Et bien oui, je suis attendue. « Hello, Mister DomRubber ! »
Il avait dit qu’il viendrait et effectivement, mon contact allemand est bien là.
Ca fait plaisir de constater que le monde libertin n’est pas peuplé que de fantasmeurs. Nous commençons à discuter un peu, il est la seule personne avec laquelle je peux communiquer : les allemands semblent être unilingues ou alors ils ne veulent pas faire d’effort.
Heureusement, pour ce que je viens faire ici, il existe un langage universel.
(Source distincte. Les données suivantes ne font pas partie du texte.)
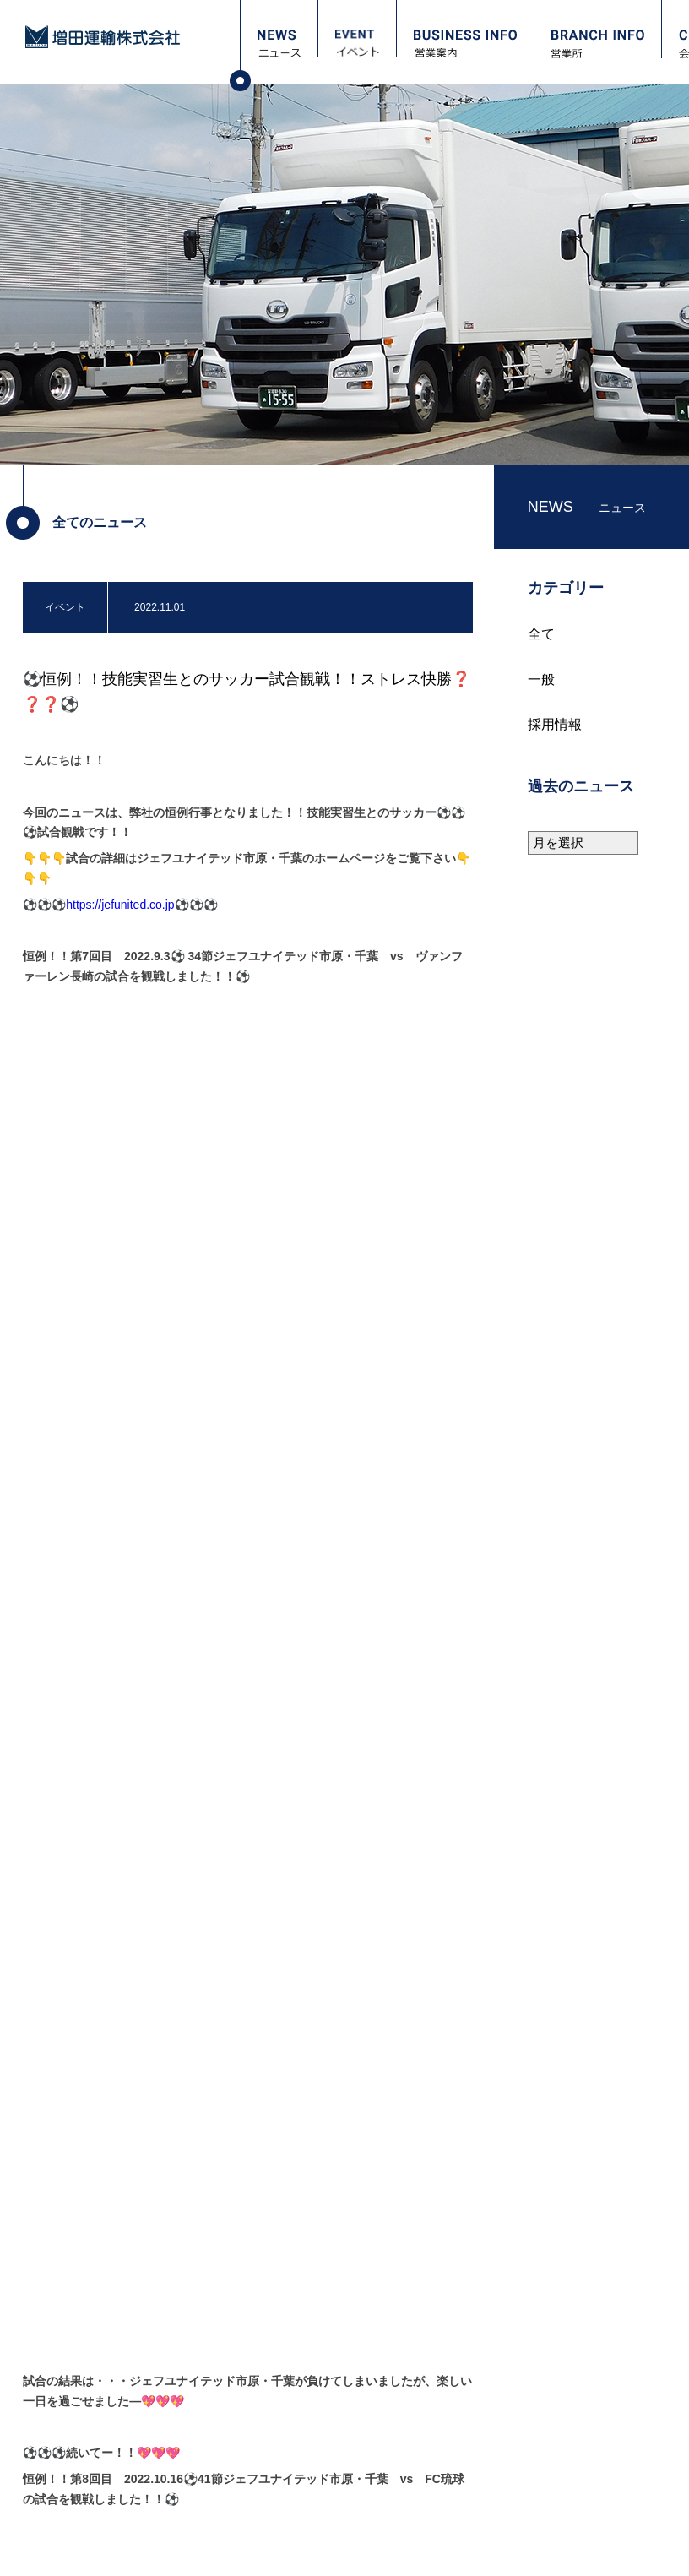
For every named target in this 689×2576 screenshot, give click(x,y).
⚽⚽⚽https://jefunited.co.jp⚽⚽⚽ (120, 904)
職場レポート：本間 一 (510, 2428)
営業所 (58, 2434)
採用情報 (555, 724)
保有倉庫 (274, 2410)
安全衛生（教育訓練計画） (315, 2447)
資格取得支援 (488, 2465)
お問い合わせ (78, 2491)
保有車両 (274, 2428)
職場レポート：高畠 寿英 (515, 2447)
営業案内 (65, 2405)
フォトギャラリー (92, 2462)
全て (541, 634)
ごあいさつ (279, 2372)
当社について (488, 2391)
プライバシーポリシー (91, 2549)
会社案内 (268, 2347)
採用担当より (488, 2372)
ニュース (65, 2347)
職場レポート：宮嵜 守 (510, 2410)
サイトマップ (206, 2549)
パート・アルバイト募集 (513, 2502)
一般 (541, 679)
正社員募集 (483, 2484)
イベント (65, 2376)
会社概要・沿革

Je vais jouer avec plusieurs hommes dont certains connaitront quelques faiblesses (ça aussi, c’est malheureusement universel…). Je vais aussi réussir à détériorer un matelas avec mes talons aiguille (j’avais pas vu l’affichette au mur qui demandait d’ôter ses escarpins).

matelas gmk

Comment ? Il faut ôter les quoi ? Aaahhh… euh… trop tard… :-/

Je ne suis pas resté très longtemps sur place, environ 3h, et j’ai surtout travaillé de la bouche, mais j’ai quand même eu la chance de rencontrer un quadra tatoué qui m’a fait la totale tout en m’embrassant comme si j’étais sa petite amie, et c’était très agréable.
Cet endroit m’a bien plu, l’ambiance y est bonne, il y a pas mal de monde et ça joue bien, même si les femmes se prennent la plus grosse part du gâteau, comme c’est toujours le cas quand il y a de la mixité.
Le retour à l’hôtel vers 22h00 se déroula sans encombre et, malgré l’étroitesse de mon lit, je dormis comme une masse : après une journée pareille, j’étais morte de fatigue.